## What you are asked to do
Copy nothing but the text: reproduce each line of the listing exactly and leave the pictures out.

## Working data
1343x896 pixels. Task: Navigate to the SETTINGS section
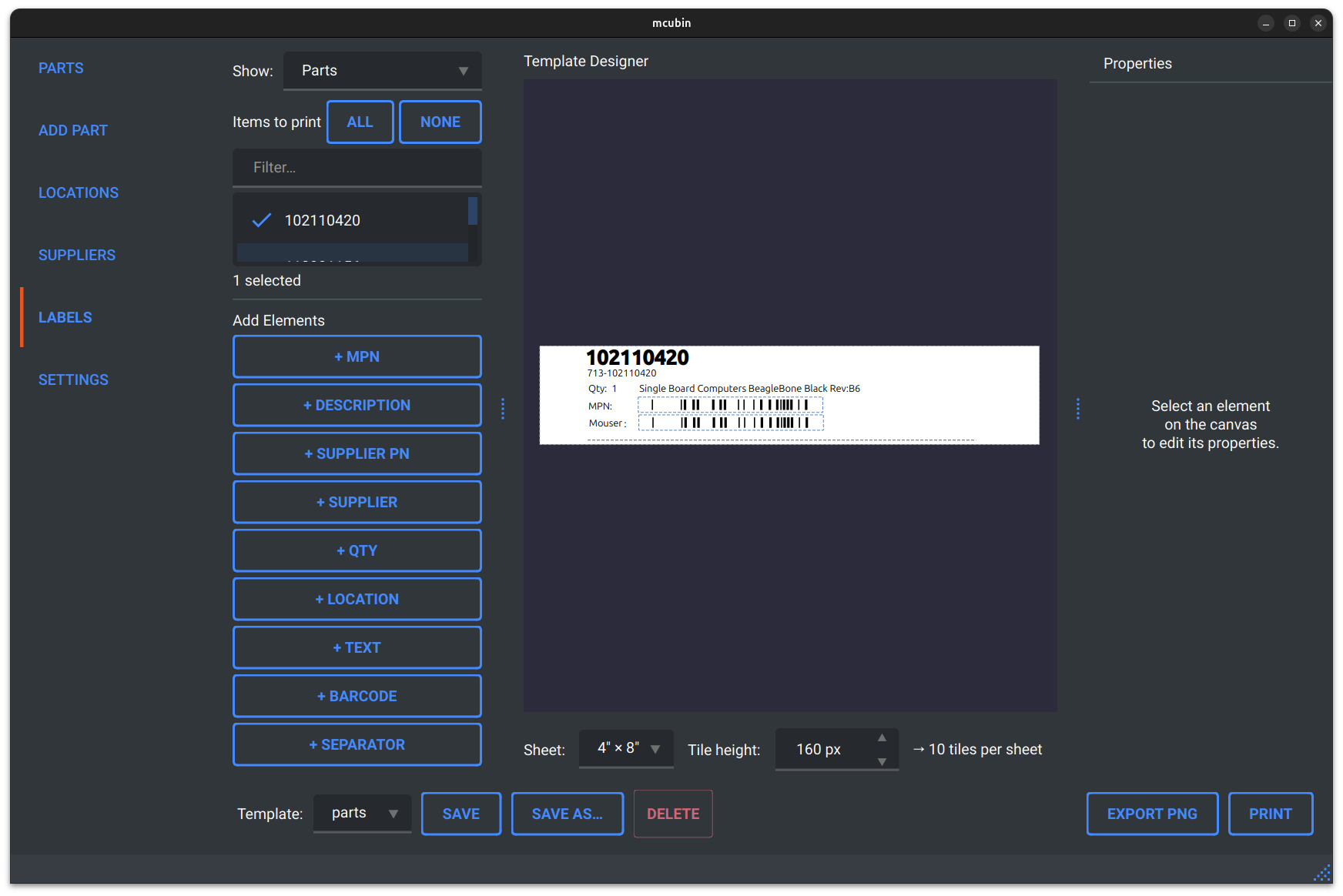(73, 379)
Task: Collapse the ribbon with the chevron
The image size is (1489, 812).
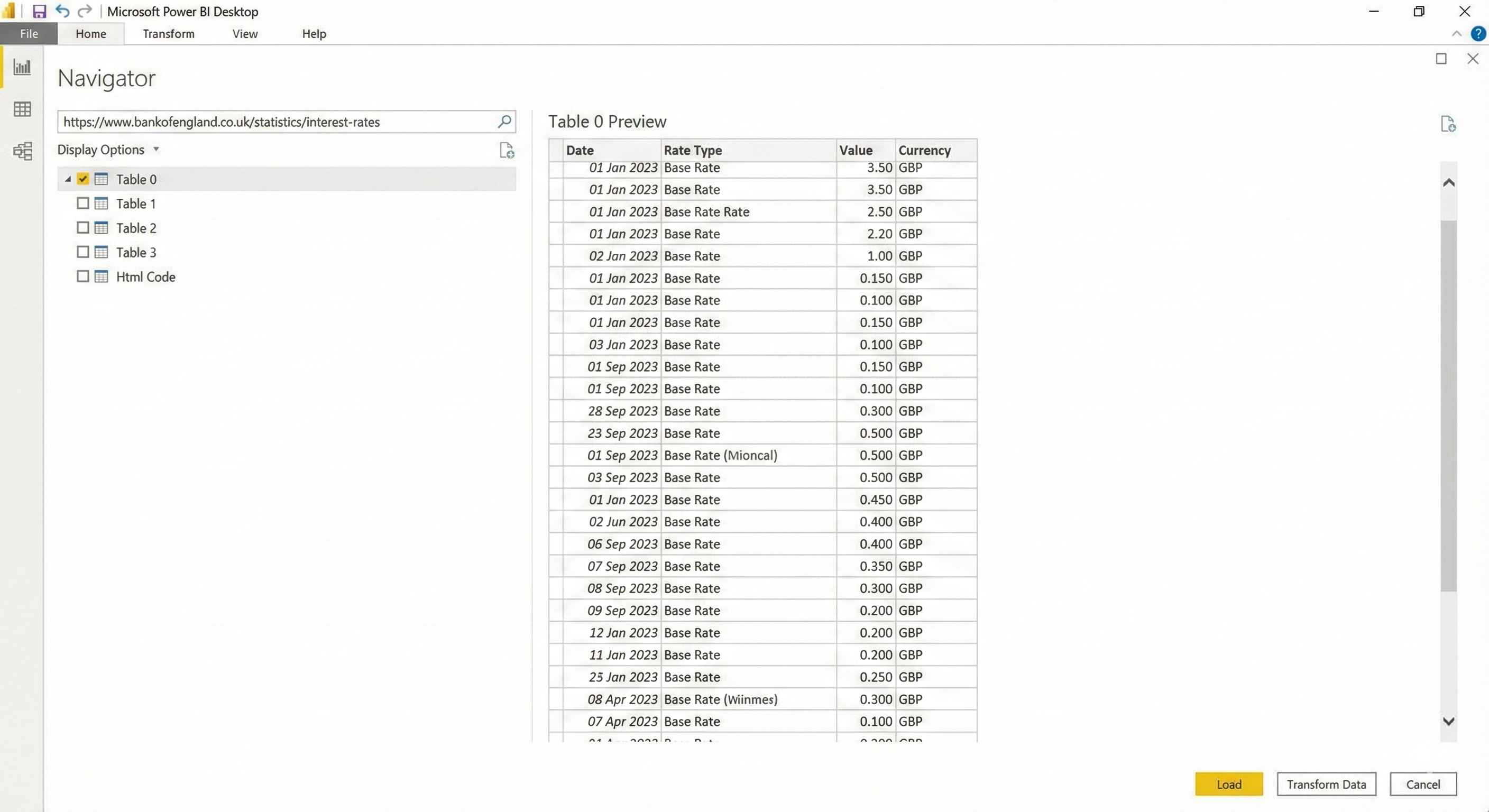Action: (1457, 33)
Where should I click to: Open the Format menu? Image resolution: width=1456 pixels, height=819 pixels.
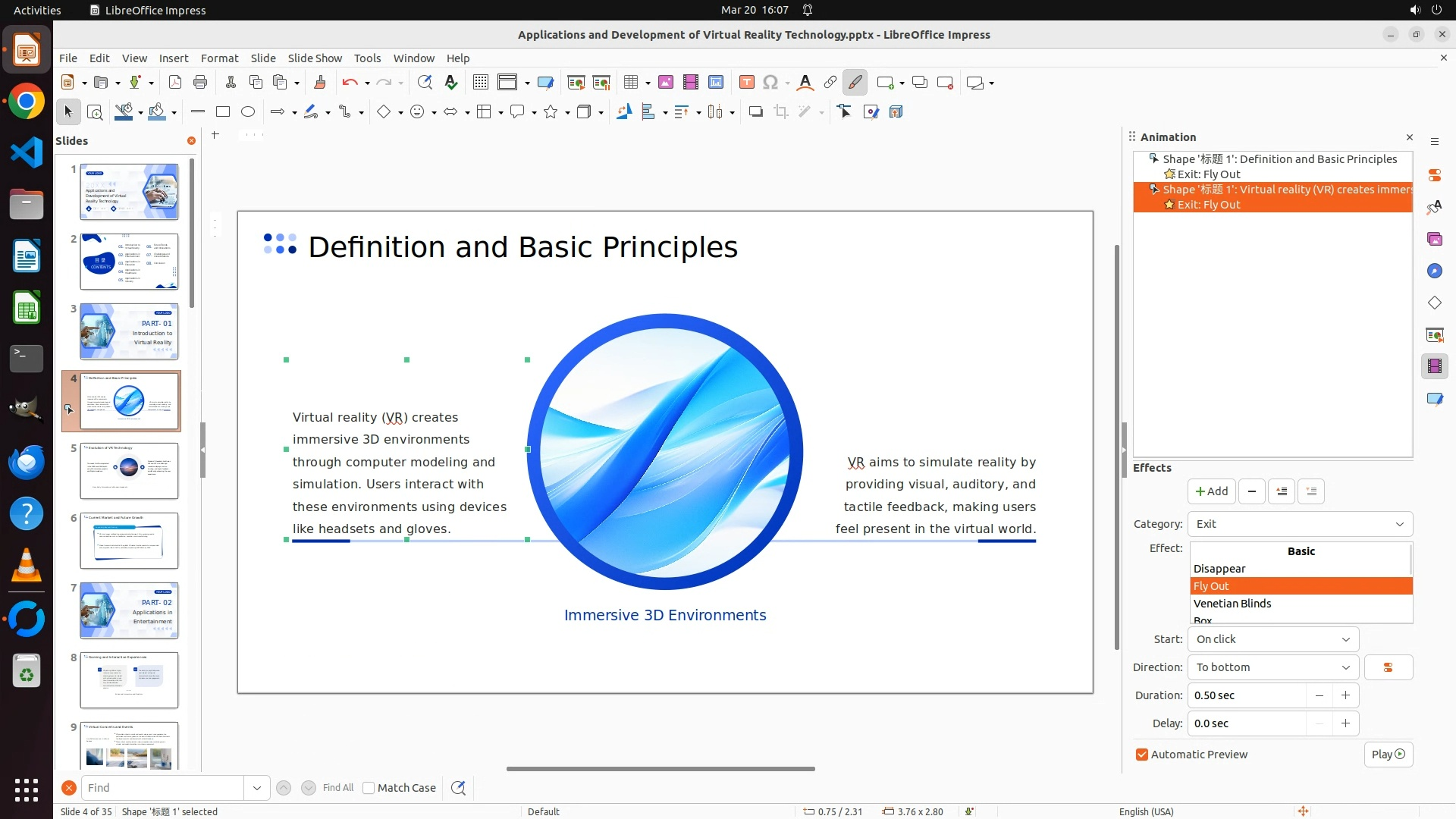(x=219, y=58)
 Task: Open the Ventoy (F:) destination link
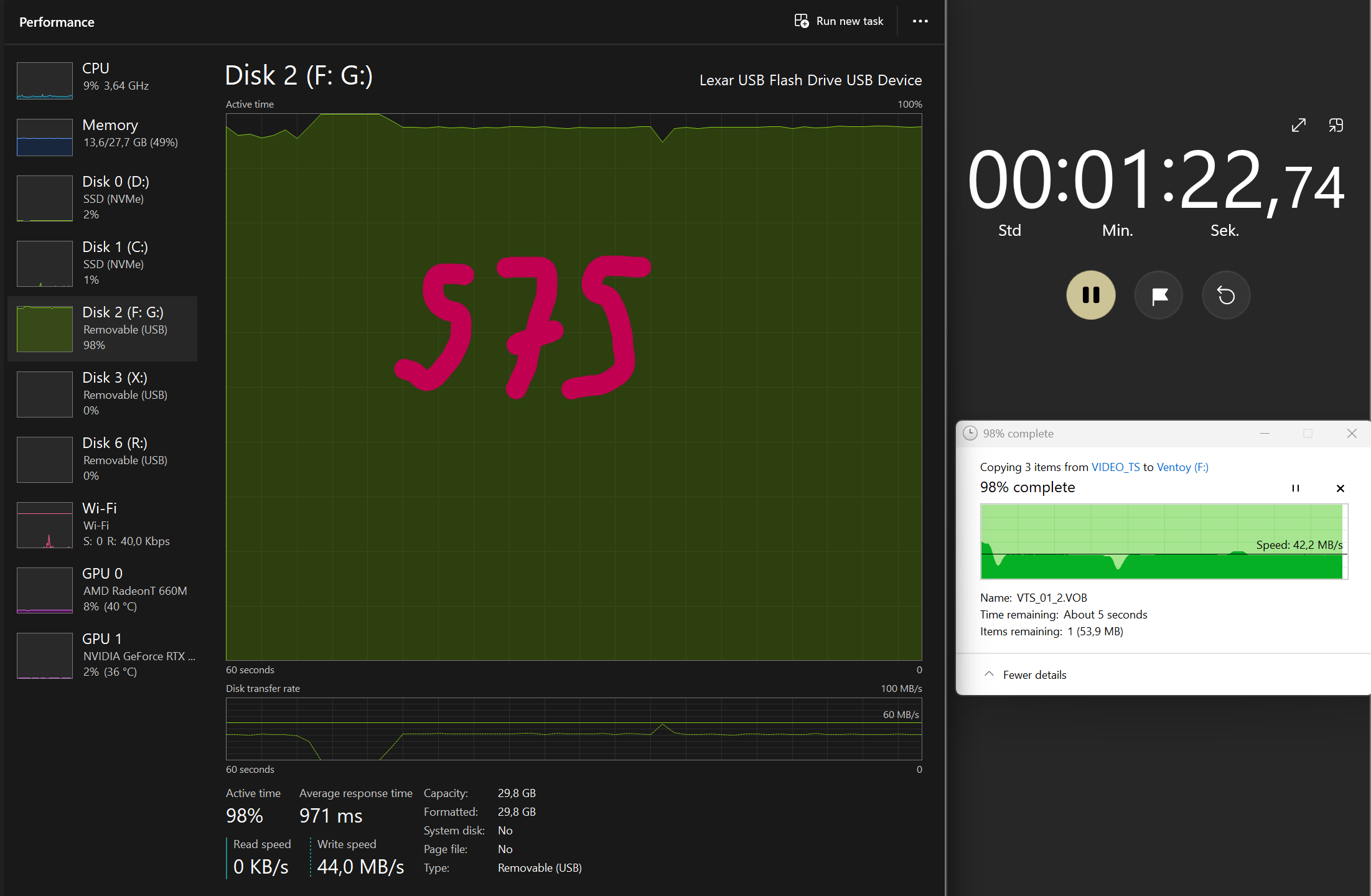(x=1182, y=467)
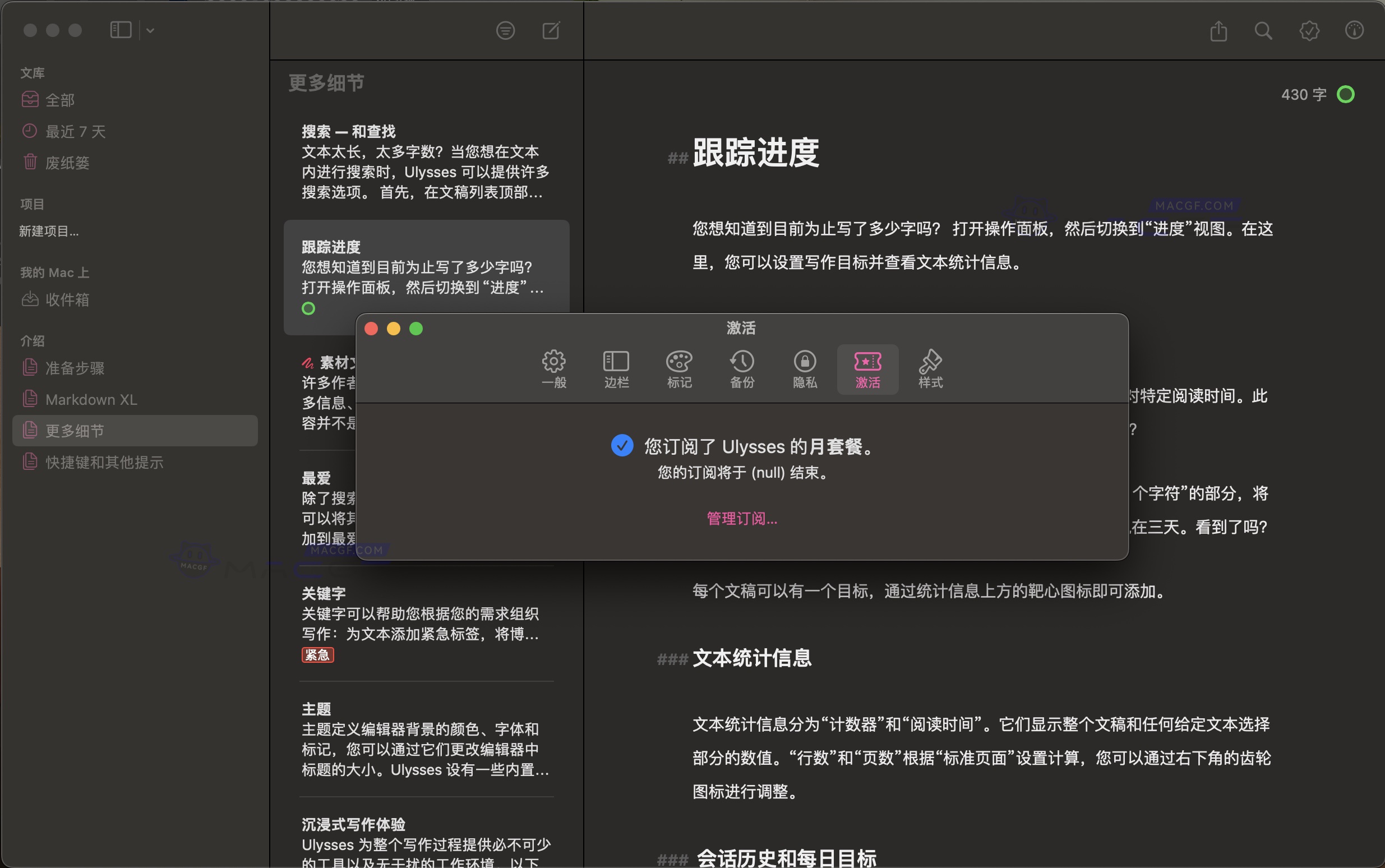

## Written answer
1343x896 pixels. Task: Navigate to the SETTINGS section
(73, 379)
Task: Collapse the ribbon with the chevron
The image size is (1489, 812).
Action: (1457, 33)
Where should I click to: Open the Format menu? Image resolution: width=1456 pixels, height=819 pixels.
(x=219, y=58)
 Task: Open the Ventoy (F:) destination link
(x=1182, y=467)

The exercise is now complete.